Court Would Release Convicted Rapist From Treatment Program

Minnesota’s second-highest court says a convicted sex offender should be released from a state hospital, but only under heavy supervision.

The Appeals Court ruled Monday that the Minnesota Department of Human Services did not make a strong enough case to keep Christopher Coker locked up in the state sex offender treatment program. However, the case could be appealed to the state Supreme Court.

Chief Judge Edward J. Cleary wrote for a three-judge appeals panel that Coker, convicted in Hennepin County, should be released under supervision. The ruling agreed with a Supreme Court-appointed panel that considers sex offender releases.

“I am very disappointed by the court’s decision,” Human Services Commissioner Emily Johnson Piper said. “Based on the review and recommendations of multiple experts, this client is not ready for provisional discharge into the community. I am looking at my options to appeal to the Supreme Court.”

The courts have released three patients to live in the community under close supervision. Courts have approved four other patients for provisional discharges, but they remain in a state hospital.

Another was provisionally discharged in 2000, but he was returned to the program because he did not comply with release requirements, a Human Services spokeswoman said.

Courts never have approved any patient’s full discharge in the sex offender program’s 20-year history.

More than 700 offenders are in the state hospital program under prison-like conditions.

Coker, convicted of raping three girls in different incidents in 1991 and 1992, has served in the treatment program since 2000.

His request to get out of the program has bounced around various court and Human Services panels as witnesses have disagreed about whether he should be released. No panel has decided he could be unconditionally released, but the Appeals Court ruling would allow him to move into a community-based facility under intense supervision.

A sex offender may be released from the program if a discharge plan provides a reasonable degree of public protection and he can adjust to open society. Cleary and his colleagues noted that experts say Coker could have continued emotional issues if released, but he would have stronger family support than many others in the program and his family says he would have a job awaiting him.

The Supreme Court panel had said that it was uncertain Coker could live well in society, but the only way to know is to “put him to the test” by provisionally discharging him.

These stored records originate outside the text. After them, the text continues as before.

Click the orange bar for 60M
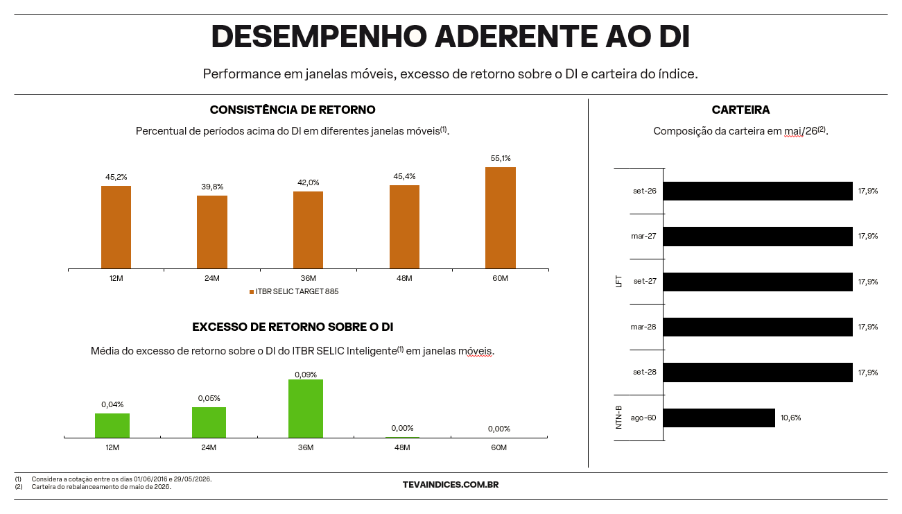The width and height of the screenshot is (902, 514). (500, 218)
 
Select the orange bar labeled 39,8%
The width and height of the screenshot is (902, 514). (212, 232)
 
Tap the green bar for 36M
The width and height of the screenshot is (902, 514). (306, 409)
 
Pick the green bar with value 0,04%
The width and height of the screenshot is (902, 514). (112, 425)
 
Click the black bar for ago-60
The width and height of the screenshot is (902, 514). (719, 418)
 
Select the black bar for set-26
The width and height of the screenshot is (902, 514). (758, 191)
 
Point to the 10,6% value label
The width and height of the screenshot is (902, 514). (791, 418)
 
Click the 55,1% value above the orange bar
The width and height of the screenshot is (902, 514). (501, 158)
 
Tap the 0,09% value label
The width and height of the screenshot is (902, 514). (306, 375)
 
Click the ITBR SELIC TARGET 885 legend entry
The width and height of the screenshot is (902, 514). (294, 291)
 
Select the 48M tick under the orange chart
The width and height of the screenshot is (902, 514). (404, 278)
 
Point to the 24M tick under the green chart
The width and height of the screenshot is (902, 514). (209, 447)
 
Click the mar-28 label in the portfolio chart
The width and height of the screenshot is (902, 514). (643, 327)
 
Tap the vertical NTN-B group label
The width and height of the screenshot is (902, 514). (619, 418)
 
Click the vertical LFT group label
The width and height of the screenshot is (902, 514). (619, 281)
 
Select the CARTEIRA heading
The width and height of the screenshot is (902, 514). (740, 110)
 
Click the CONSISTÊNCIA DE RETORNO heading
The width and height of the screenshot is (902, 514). (293, 110)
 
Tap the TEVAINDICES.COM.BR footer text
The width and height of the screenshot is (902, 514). (451, 485)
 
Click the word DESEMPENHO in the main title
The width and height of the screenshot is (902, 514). (319, 37)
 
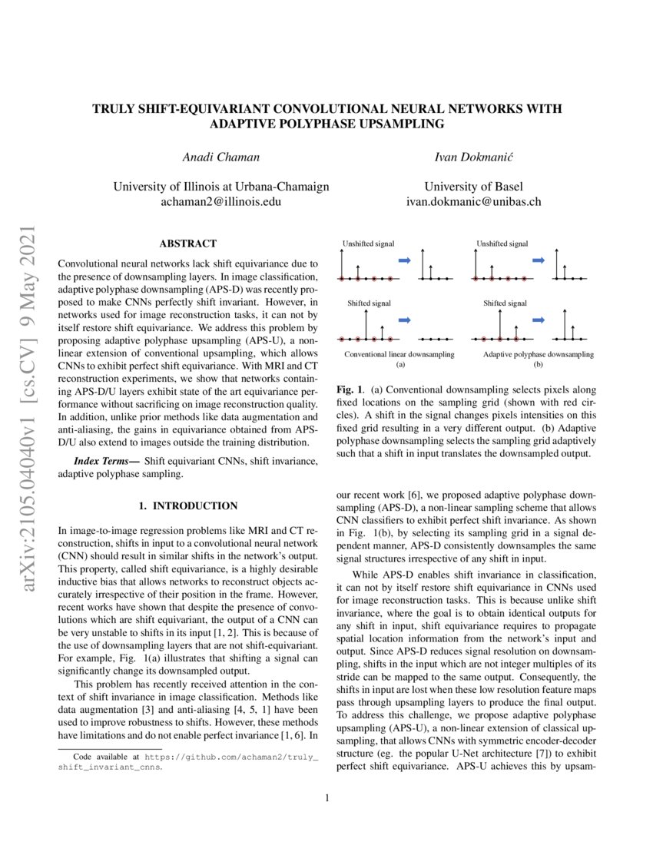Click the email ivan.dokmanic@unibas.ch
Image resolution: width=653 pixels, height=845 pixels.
pyautogui.click(x=474, y=202)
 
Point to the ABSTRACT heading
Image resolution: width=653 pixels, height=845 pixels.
pyautogui.click(x=188, y=244)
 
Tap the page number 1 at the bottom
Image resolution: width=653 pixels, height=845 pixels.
pyautogui.click(x=326, y=798)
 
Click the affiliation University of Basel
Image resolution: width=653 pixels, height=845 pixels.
pyautogui.click(x=474, y=187)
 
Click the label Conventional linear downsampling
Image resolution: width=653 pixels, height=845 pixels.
pyautogui.click(x=399, y=354)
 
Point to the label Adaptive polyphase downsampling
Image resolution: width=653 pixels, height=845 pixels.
pyautogui.click(x=538, y=354)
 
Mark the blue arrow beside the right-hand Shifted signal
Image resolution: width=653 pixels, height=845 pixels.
pyautogui.click(x=540, y=320)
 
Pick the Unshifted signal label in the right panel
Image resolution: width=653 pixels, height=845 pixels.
pyautogui.click(x=503, y=244)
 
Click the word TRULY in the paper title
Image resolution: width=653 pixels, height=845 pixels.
pyautogui.click(x=114, y=109)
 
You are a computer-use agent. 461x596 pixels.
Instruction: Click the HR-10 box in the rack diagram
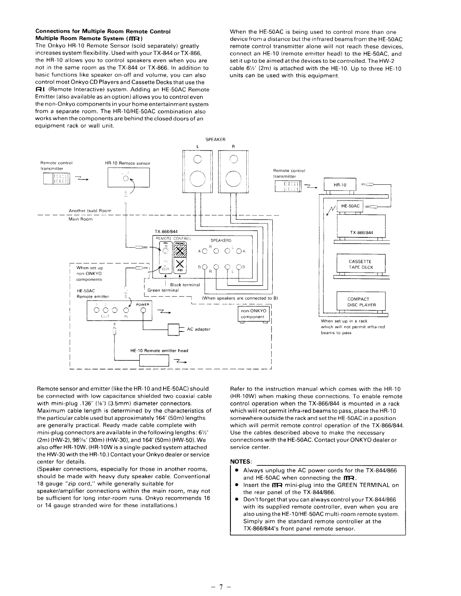(340, 185)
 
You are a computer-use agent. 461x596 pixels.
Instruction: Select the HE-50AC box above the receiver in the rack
(350, 206)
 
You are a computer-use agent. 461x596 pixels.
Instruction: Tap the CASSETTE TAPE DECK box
(360, 264)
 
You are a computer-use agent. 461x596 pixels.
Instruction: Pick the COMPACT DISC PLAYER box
(361, 302)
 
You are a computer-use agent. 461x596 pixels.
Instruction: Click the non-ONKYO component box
(253, 314)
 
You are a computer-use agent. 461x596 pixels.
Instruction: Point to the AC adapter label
(198, 329)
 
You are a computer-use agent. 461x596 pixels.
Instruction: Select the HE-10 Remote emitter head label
(159, 350)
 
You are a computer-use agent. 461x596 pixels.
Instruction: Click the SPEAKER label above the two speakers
(215, 140)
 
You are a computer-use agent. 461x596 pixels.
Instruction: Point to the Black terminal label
(185, 285)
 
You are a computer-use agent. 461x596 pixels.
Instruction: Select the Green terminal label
(163, 290)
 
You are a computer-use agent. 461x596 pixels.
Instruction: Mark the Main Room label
(80, 219)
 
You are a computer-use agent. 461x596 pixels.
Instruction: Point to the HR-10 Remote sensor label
(127, 163)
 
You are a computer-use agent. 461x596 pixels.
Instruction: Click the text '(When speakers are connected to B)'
(240, 298)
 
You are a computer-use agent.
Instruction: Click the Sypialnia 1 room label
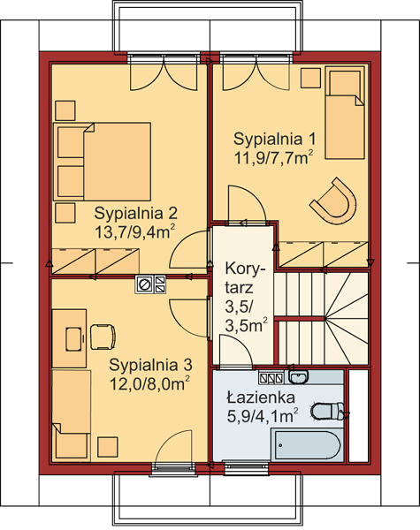pyautogui.click(x=274, y=139)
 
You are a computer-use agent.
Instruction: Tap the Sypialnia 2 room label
pyautogui.click(x=135, y=213)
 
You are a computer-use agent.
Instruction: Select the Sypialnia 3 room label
pyautogui.click(x=150, y=365)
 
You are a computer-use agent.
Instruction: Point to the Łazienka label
pyautogui.click(x=261, y=398)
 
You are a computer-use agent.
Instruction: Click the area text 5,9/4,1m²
pyautogui.click(x=263, y=416)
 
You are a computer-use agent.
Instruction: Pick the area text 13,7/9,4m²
pyautogui.click(x=135, y=232)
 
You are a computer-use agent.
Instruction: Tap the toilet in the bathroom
pyautogui.click(x=327, y=411)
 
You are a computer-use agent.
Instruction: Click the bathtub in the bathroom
pyautogui.click(x=307, y=445)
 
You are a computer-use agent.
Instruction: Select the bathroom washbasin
pyautogui.click(x=299, y=376)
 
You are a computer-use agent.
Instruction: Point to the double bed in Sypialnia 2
pyautogui.click(x=102, y=162)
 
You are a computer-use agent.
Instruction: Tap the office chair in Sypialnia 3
pyautogui.click(x=103, y=337)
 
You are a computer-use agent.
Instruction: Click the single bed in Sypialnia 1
pyautogui.click(x=345, y=112)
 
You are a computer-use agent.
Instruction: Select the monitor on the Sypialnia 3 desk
pyautogui.click(x=74, y=339)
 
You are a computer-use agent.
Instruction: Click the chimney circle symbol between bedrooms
pyautogui.click(x=145, y=284)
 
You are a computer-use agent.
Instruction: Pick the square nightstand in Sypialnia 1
pyautogui.click(x=310, y=78)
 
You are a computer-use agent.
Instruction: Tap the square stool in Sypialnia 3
pyautogui.click(x=108, y=447)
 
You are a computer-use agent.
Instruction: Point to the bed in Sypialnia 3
pyautogui.click(x=72, y=416)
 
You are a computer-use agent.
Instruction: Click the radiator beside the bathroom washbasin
pyautogui.click(x=271, y=378)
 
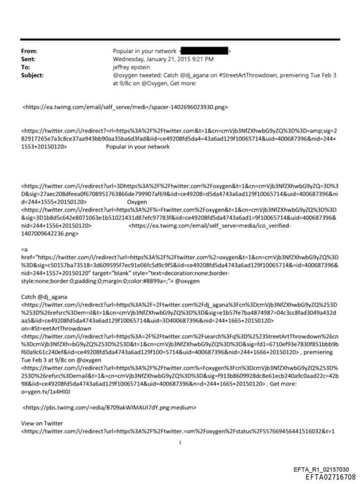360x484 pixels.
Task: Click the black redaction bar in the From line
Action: point(205,51)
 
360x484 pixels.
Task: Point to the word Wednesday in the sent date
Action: point(129,59)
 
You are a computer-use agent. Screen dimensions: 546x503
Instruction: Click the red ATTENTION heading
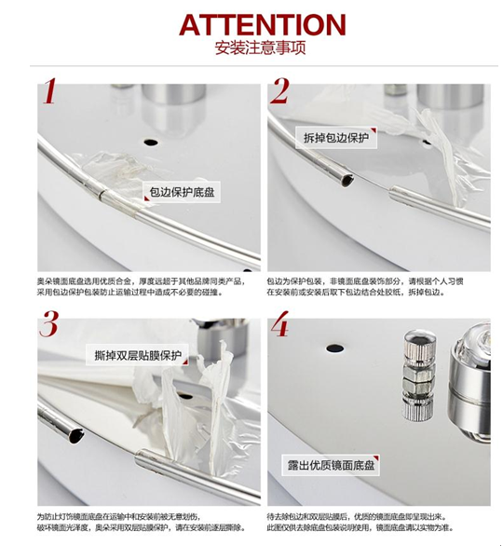pos(251,24)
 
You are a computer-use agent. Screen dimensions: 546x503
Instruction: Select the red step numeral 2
pos(280,94)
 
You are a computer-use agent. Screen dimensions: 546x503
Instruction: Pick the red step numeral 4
pos(280,327)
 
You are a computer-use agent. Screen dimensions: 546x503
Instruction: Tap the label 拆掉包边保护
pos(337,139)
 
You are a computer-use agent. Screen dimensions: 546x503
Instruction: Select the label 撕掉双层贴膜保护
pos(137,355)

Treatment program staff members said Coker has not been a problem and has done well on at least 30 trips into the community. However, expert witnesses opposed his release, predicting problems if he were let out.

Monday’s decision comes as a federal appeals court considers whether Minnesota’s sex offender treatment program provides a realistic chance for release.

A federal judge last year ruled that offenders were unconstitutionally held indefinitely and the state was doing little to release those who no longer need to be locked up. The state appealed that order.

State law allows county prosecutors to request that sex offenders be committed to a state hospital after they finish their prison terms. Offenders took Minnesota to court because the treatment program basically was no different than being in prison, and they already had served their time.

It is not known when the federal court will hand down its ruling, which still could face U.S. Supreme Court scrutiny.

While Dayton says he thinks the current law is constitutional, his administration is working toward a system that would allow release of offenders deemed safe enough to live in the community. He included money to provide appropriate living facilities in his public works proposal.